Es sei diese Trapezfigur, deren Fläche auf den anderen vier Tafeln berechnet werde, sagt der Wissenschafts­historiker. Die Fläche dieser Figur werde explizit als Distanz bezeichnet, die Jupiter in 60 Tagen zurücklege. Außerdem werde die Zeit, in der Jupiter die Hälfte dieser Weg­strecke zurücklegt, ausgerechnet, indem das Trapez in zwei kleinere Trapeze zerlegt werde, die jeweils eine gleichgroßen Fläche haben.

„Diese Berechnungen antizipieren die Nutzung ähnlicher Techniken durch europäische Gelehrte; sie wurden jedoch mindestens vierzehn Jahrhunderte früher durchgeführt“, sagt Ossendrijver. Den sogenannten Oxford Calculators, einer Gruppe scholastischer Mathematiker, die im 14. Jahrhundert am Merton College in Oxford arbeiteten, wird das sogenannte „Merton'sche Theorem für die mittlere Geschwindigkeit“ zugeschrieben. Dieses Theorem beschreibt die Distanz, die ein gleichförmig gebremster Körper zurücklegt, entsprechend der modernen Formel S = t × (v) / 2, wobei u und v die Anfangs- und die End­geschwindigkeit sind, S die Strecke und t die Zeit.

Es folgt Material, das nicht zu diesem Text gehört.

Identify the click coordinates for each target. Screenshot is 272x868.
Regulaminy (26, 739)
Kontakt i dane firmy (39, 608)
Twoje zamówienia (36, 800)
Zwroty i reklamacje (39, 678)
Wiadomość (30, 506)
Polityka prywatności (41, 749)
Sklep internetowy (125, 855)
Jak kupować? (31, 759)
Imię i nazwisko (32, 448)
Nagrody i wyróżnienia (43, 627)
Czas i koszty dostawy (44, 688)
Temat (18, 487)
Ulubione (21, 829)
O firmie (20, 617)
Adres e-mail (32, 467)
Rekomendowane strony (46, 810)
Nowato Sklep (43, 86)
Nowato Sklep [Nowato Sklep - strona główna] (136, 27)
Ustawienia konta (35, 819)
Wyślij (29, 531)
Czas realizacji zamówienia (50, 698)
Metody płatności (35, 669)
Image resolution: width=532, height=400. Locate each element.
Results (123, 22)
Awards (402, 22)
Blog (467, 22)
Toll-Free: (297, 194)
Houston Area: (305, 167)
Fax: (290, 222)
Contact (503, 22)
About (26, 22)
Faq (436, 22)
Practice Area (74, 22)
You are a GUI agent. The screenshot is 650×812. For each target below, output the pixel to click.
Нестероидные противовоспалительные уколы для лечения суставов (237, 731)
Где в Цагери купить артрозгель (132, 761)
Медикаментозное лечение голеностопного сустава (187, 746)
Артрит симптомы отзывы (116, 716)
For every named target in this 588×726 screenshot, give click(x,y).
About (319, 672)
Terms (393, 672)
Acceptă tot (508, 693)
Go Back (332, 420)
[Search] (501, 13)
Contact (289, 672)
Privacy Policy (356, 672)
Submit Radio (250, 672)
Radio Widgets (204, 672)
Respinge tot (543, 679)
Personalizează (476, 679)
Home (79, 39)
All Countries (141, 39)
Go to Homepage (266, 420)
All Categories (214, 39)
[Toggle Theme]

Im gleichen Jahrhundert entdeckte Nicole Oresme, Bischof, scholastischer Philosoph und Mathmatiker in Paris, graphische Methoden, um diese Formel zu beweisen: Er berechnete S als die Fläche eines Trapezes mit der Länge t und den Höhen u und v. Die babylonischen Trapez­berechnungen könnten, so Ossendrijver, als Beispiele der gleichen Vorgehens­weise gesehen werden.

Bislang war zudem angenommen worden, dass die Astronomen im antiken Babylon nur arithmetische Methoden verwandten und sich keine geometrischen Methoden aneigneten, obwohl diese in der babylonischen Mathematik seit 1800 v. Chr. geläufig waren. Auch griechische Astronomen in der Zeit von 350 v. Chr. bis 150 n. Chr. waren für den Einsatz geometrischer Methoden bekannt. Die babylonischen Trapez­berechnungen unterscheiden sich allerdings von den geometrischen Berechnungen ihrer griechischen Fachkollegen, da die babylonischen Trapez­figuren keine Konfigurationen in einem realen Raum beschreiben, sondern dadurch zustande kommen, dass man die Geschwindig­keit des Planeten gegen die Zeit aufträgt. Im Gegensatz zu den geometrischen Konstruktionen der griechischen Astronomen existieren die babylonischen Trapez­figuren in einem abstrakten mathematischen Raum, definiert durch Zeit auf der x-Achse und Geschwindigkeit auf der y-Achse.